IBM Raises The Curtain A Little On Future Power Processors
November 13, 2024 Timothy Prickett Morgan
We commented back in August when the Hot Chips 2024 conference was underway at Stanford University that it was odd that IBM did reveal some of the speeds and feeds of the Power11 processor that we all know is coming in 2025. And when the TechXchange 2024 partner event was held in Las Vegas a few weeks ago, we were pretty sure that IBM was working on some sort of accelerated system for GenAI applications and a week later we remembered that the obvious pairing was a Power System host with scads of IBM’s own “Spyre” AI accelerators running WatsonX models or other open source ones like the Llama family from Meta Platforms.

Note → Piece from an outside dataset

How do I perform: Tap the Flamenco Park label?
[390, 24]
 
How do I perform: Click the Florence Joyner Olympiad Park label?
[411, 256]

This, we cleverly thought, was what Big Blue talked to partners about in secrecy at TechXchange, and we figured any revelations about the Power11 processor would come in the new year.
Nope. It’s happening today, and we are getting a lot of the information that IBM disclosed under embargo to partners and customers.
And the reason is simple: Power11 may not be what many people are expecting. It is not going to use a chiplet architecture but rather lay the foundation for one that will be used in the Power Next processor, presumably to be called the Power12. But having said that, the Power11 that is going to be delivered at the beginning of the third quarter of 2025 is precisely where IBM would have gone to by that time – and despite the difficulties and delays that were mostly due to GlobalFoundries failing to deliver on its 10 nanometer and 7 nanometer manufacturing processes, which forced IBM to partner with Samsung to deliver a very different Power10 than was originally planned. And, as it turns out, one that was better suited to its actual AIX and IBM i customers and one that did not reflect an IBM trying to chase the X86 and Arm server CPU makers in their mad dash to add an increasingly large number of cores to a server CPU socket for the HPC and then AI markets.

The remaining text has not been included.